Fresh off raising $11 million in funding, company CEO Micha Rave said the Hush Security platform eliminates the need to rely on legacy vaults and secrets managers that were not designed to meet the requirements of modern application environments based on microservices that need to dynamically access secrets.

Rather than incur the latency overhead created by accessing secrets stored in a vault, Rave said the Hush Security platform is instead able to enforce access controls at runtime using the open source Secure Production Identity Framework For Everyone (SPIFFE) identity control plane now being advanced under the auspices of the Cloud Native Computing Foundation (CNCF).

The SPIFFE framework itself, however, is challenging for DevOps teams to implement, so Hush Security has opted for an approach that embeds it in a platform that dynamically manages access to applications, noted Rave.

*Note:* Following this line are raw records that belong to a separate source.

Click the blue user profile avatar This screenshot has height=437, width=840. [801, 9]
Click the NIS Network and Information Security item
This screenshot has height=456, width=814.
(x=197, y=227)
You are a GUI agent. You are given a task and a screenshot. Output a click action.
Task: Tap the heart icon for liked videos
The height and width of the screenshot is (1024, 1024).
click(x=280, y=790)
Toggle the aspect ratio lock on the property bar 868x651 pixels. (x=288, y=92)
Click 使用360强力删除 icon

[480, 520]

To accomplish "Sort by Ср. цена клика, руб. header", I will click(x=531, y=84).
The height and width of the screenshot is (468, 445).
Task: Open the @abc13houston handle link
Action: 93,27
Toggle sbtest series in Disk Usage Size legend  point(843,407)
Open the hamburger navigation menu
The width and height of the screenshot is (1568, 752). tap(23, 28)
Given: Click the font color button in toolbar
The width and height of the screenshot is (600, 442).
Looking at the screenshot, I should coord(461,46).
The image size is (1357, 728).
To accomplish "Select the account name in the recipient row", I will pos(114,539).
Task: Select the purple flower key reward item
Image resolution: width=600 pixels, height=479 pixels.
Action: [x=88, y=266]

That capability will be especially critical in an artificial intelligence (AI) era that will soon lead to the deployment of thousands of AI agents that will need a low-latency method to access secrets to access data and services that also ensure least privilege access policies based on identity are enforced on a just-in-time basis, he added.

Just as importantly, the Hush Security platform, as a result, eliminates the need for credentials, which, when stolen, are now the primary vector that cybercriminals use to steal data and compromise the security of application environments, noted Rave.

At the core of the Hush Security platform is an ability to continuously discover and map every workload, service, and AI agent from code to runtime, said Rave. Armed with those insights, the platform can then detect, assess, and prioritize risks and compliance issues based on runtime behavior, the criticality of an issue, and the potential blast radius, he added.

The company is also now offering a free assessment to detect secrets, including application programming interface (API) keys, credentials, and service accounts in code and identify their owners. Once mapped, organizations will then have the option of mitigating them to the Hush Security platform with a single click to reduce secret sprawl.

In effect, Hush Security is improving application security by subtraction by eliminating the need to store secrets, which all too often are easily discovered as plain text by cybercriminals that have been inadvertently left exposed after an application has been deployed in a production environment.

It’s not clear to what degree any effort to eliminate secrets will be led by DevSecOps teams or cybersecurity teams that no longer want to manage credentials after an application is deployed. The one certain thing is that, given the number of cybersecurity incidents that are caused by stolen credentials, just about everyone involved is going to be open to considering an alternative approach to securing access to applications.